Rich Cohen is one of those enviable writers whose intelligence and enthusiasm touches everything he writes about, from Jewish Gangers to the Chicago Bears’ 46-Defense. His family memoir, Sweet and Low, is a tour de force of reporting and memory—tender, curious, and exceptionally funny. One of his most entertaining books is about Chess Records, the legendary Blues record label. It’s the story of Jewish immigrants and black migrants in Chicago, and how the blues were recorded, packaged, and sold. Originally titled Machers and Rockers, and better known as The Record Men: The Chess Brothers and the Birth of Rock & Roll dig into the story of Leonard Chess and Muddy Waters. You’ll only want more and Cohen’s brisk, informal history is a terrific overview of that scene.
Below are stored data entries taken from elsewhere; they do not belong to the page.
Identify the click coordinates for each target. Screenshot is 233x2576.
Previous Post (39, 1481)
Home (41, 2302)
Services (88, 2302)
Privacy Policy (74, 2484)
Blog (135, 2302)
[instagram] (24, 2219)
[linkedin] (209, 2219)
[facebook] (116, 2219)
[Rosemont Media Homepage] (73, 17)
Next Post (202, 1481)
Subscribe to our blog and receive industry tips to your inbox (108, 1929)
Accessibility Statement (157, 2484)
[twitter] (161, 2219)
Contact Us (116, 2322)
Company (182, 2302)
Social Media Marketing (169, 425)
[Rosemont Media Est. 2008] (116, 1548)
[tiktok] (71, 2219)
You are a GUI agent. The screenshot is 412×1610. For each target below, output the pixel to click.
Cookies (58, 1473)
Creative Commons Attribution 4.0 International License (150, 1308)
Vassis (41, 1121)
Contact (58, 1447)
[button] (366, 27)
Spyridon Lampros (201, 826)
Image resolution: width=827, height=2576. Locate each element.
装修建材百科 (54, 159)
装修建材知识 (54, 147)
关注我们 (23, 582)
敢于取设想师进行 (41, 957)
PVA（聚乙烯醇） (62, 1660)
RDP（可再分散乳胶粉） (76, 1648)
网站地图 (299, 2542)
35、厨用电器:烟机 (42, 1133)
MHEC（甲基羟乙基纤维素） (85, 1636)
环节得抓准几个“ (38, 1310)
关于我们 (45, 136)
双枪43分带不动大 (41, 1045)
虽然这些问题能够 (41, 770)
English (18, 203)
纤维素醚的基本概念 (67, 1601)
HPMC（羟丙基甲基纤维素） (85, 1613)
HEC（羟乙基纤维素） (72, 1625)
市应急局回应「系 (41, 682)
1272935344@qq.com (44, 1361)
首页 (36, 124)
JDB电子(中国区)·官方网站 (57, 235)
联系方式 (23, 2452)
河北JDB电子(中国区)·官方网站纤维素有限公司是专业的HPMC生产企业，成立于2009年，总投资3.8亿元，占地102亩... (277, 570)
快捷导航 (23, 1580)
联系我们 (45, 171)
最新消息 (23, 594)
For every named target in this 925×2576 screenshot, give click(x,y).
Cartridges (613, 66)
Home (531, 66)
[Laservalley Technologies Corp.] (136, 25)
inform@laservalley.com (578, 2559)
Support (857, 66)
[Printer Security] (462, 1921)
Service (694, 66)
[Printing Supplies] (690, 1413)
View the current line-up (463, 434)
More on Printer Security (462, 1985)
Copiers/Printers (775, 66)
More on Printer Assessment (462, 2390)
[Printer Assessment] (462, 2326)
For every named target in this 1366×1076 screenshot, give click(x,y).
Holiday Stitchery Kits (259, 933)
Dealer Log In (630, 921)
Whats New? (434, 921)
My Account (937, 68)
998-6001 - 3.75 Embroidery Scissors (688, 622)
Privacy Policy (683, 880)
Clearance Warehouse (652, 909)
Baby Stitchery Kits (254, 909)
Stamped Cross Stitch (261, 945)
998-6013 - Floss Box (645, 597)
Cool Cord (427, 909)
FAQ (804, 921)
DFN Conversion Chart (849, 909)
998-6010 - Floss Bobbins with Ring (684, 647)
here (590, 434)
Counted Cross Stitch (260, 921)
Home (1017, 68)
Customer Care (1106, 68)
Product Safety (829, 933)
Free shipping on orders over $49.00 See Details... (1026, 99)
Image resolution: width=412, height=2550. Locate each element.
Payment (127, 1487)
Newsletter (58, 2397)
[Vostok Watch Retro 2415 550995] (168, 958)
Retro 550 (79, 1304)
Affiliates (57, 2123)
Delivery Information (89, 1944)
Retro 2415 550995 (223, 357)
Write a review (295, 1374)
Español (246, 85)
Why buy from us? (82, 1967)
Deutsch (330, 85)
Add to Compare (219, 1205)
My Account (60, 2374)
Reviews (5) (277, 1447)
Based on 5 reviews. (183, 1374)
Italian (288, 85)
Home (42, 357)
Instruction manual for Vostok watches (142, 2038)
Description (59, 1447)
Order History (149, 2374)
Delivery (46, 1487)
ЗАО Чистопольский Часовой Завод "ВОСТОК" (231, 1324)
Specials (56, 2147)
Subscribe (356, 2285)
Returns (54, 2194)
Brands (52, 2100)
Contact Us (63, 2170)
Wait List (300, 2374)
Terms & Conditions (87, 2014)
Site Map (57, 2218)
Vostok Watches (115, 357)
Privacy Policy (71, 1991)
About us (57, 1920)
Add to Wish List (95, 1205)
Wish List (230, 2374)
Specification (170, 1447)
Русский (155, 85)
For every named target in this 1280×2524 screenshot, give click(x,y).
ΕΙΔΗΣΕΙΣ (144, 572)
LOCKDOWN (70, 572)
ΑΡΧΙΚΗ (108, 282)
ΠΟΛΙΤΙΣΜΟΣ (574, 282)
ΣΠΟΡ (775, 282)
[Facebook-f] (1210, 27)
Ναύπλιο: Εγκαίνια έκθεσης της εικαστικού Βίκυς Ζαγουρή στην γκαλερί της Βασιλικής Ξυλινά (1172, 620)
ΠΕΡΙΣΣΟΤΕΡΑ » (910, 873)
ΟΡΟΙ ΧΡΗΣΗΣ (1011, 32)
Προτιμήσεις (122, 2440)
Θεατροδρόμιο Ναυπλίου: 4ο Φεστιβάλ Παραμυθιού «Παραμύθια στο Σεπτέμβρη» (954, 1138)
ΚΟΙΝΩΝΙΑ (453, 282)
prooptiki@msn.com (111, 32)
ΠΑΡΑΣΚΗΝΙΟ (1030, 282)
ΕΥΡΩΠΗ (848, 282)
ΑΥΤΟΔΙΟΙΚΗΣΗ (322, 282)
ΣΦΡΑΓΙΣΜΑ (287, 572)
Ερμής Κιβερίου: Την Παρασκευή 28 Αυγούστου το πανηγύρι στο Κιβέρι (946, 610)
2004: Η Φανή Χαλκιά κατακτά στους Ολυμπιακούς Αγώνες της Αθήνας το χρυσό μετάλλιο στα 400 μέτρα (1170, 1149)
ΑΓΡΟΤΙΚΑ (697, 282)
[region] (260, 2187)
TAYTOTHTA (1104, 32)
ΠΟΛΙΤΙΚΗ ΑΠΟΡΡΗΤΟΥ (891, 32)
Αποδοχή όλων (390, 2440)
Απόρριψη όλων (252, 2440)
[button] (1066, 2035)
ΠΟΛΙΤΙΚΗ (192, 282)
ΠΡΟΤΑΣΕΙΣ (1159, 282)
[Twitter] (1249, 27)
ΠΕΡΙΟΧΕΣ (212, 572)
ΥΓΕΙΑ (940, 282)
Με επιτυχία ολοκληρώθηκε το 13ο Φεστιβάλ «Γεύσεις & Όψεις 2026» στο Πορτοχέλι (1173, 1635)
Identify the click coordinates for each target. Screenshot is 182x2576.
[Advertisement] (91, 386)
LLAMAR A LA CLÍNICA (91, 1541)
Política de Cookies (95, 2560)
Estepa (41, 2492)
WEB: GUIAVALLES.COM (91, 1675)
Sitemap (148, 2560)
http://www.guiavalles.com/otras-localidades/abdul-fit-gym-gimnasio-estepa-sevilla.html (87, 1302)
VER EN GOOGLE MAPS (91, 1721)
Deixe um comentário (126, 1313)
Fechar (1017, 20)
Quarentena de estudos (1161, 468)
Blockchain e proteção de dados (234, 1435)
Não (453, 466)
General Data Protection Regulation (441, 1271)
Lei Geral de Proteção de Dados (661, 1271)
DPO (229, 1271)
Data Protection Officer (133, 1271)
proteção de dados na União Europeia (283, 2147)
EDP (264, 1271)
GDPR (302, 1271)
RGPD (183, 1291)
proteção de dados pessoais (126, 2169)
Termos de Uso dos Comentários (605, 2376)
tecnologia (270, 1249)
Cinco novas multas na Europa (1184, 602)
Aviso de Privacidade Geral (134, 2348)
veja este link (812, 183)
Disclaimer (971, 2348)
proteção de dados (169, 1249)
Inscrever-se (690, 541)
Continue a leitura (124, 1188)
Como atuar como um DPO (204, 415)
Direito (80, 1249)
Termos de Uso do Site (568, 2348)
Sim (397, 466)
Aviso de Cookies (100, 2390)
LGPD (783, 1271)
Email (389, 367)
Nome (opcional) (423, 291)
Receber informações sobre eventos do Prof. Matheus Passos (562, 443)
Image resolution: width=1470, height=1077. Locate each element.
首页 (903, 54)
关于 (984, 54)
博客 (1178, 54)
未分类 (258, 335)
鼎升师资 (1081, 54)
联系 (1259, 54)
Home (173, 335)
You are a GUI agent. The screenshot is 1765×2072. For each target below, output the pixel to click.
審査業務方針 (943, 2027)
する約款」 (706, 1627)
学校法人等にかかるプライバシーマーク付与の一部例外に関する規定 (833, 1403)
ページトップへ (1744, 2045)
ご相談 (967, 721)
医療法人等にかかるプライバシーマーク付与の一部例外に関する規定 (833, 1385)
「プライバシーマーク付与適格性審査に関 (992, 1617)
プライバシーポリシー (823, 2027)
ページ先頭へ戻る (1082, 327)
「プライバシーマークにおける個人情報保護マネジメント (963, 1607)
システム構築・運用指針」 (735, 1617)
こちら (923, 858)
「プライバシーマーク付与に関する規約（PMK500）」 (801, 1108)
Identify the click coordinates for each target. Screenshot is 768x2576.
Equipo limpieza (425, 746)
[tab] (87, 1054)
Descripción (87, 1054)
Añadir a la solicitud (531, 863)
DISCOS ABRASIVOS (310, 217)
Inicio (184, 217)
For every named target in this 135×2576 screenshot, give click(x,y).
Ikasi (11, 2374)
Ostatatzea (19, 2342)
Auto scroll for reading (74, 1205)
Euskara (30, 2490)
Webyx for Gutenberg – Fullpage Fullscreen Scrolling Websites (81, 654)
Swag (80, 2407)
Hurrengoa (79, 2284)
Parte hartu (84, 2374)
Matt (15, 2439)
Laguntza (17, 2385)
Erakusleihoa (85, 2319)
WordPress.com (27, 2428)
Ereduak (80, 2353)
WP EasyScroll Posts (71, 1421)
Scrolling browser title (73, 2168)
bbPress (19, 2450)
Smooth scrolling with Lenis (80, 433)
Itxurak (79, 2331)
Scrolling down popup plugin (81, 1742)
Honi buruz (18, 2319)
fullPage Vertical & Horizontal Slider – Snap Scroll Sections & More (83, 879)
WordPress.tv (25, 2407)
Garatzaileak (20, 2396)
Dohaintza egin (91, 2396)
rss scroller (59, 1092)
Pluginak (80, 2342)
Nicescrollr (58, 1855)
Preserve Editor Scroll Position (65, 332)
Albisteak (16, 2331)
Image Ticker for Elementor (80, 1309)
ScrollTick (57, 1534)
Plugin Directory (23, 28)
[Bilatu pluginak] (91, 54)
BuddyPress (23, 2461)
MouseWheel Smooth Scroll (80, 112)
Course, you’ll also want to make your way post haste over to YouTube to listen to Waters, one of the great musicians this country has ever produced.
Leonard Chess had just turned forty. He had two children and was living on the South Shore of Chicago. Each new station in his life would be marked by a new house, a new office. It’s one of the places where the Jewish character and the American character bleed into one, this rootlessness, this urge to roam: how can you tell you are moving if the scenery doesn’t change?
Leonard truly became Leonard only at forty. As a young man, he seems miscast, itchy in the too-tight costume of youth, a man who craves the authority of middle-age-papa, with his brood and mind made up and voice so much like the rumble of a bass guitar. Leonard fully realized: a man who knows when to shout and when to whisper; who, though balding, never attempts a comb-over; who, though graying, never attempts a dye, and wears bland suits and blah shirts and lets his eyes carry the weight of expression. A man who sits on his desk, folds his arms, lets his head roll back and says, “We take care of this problem now, or it takes care of us later.”